Guia Besana claims to live the photographic language as a writing in progress of her diary. I conclude by asking her: can you reconcile the concept with the aesthetic in your work? she replies by balancing them in a point suspended in the undecidable.
Guia Besana, (b.1972), Italian self-taught photographer currently living and working in Barcelona, Spain. After studies in media and communication in Turin, Italy, in 1994 she becomes a photographer and moves to Paris (France). With a particular attention to womens issues she travels in different countries and joins Anzenberger Agency in 2005 and the Gallery in 2013. In 2016 she starts working with Gallery 1968 in London.

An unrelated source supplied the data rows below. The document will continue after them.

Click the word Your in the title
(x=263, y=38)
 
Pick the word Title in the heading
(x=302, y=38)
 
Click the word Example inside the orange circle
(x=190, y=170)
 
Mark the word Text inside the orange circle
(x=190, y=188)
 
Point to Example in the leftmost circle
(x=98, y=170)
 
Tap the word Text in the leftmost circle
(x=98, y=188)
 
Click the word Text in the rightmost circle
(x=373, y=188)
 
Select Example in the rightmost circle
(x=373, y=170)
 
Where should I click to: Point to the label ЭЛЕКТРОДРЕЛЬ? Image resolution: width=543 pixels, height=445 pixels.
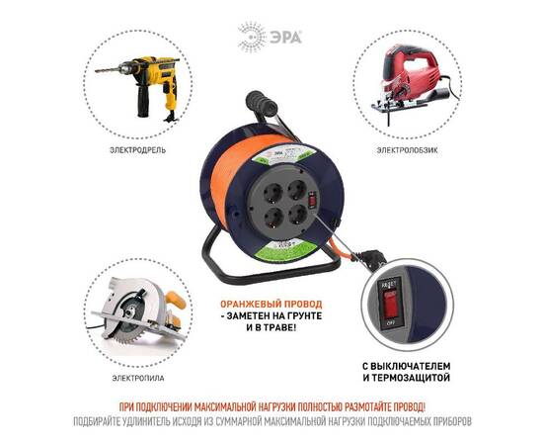(138, 150)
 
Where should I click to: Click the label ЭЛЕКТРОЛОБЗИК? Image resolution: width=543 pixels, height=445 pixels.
(406, 150)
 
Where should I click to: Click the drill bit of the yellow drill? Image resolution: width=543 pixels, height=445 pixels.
(105, 68)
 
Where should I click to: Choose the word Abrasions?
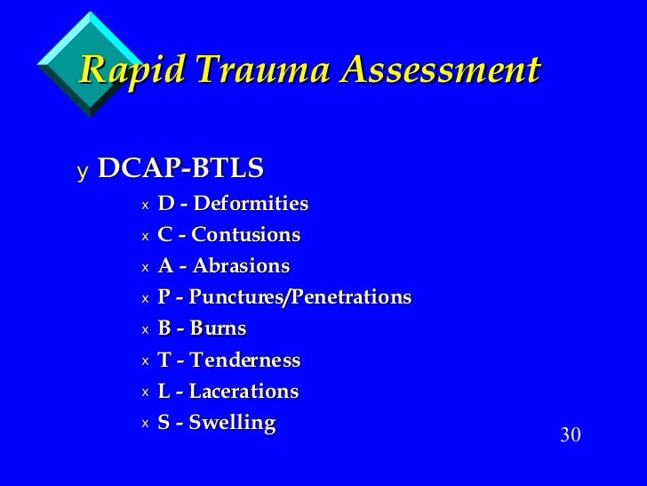[x=241, y=266]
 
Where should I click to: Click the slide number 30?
[x=570, y=435]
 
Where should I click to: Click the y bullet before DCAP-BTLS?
[x=83, y=170]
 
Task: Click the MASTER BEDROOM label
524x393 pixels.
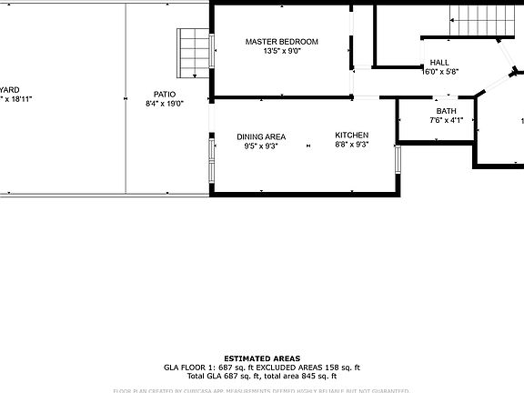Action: (x=282, y=42)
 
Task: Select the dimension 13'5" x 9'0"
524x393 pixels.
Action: (x=282, y=52)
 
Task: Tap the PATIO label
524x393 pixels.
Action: (x=165, y=94)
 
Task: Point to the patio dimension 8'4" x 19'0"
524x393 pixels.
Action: (x=165, y=104)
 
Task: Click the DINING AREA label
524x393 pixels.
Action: (x=261, y=136)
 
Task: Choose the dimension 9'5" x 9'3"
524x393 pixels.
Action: (x=261, y=146)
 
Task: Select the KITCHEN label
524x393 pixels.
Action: (x=351, y=135)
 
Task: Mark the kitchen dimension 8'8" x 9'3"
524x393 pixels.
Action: (x=351, y=145)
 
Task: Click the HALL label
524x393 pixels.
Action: (x=438, y=63)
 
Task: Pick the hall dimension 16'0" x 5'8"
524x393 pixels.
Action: (x=440, y=72)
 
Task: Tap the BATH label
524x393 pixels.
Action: (x=446, y=111)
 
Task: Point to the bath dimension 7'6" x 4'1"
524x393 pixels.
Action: (x=446, y=120)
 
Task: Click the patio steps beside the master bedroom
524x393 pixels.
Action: (x=194, y=54)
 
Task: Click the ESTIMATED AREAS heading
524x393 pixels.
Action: (x=262, y=358)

Her work is regularly published in international magazines and blogs: CNN photo blog, The New York Times, Huffington Post, Marie Claire, Vanity Fair, Le Monde, Courrier International, D di Repubblica, Esquire
Her work has been recognized by several international awards: Los Angeles LADCA, MIFA, MarieClaire International Award, AI AP, PWP Professional Women Photographers, Julia Margaret Cameron Award, finalist au prix Leica Oskar Barnack .
With her personal project Baby Blues she wins the Amilcare Ponchielli Grin 2012. Her images have been exhibited in New York (USA), Los Angeles (USA), Buenos Aires (Argentina), Italy, France, Spain and Malaysia. In 2017 she becomes Canon Ambassador and from May 2019 she is represented by VisionQuesT 4rosso in Italy.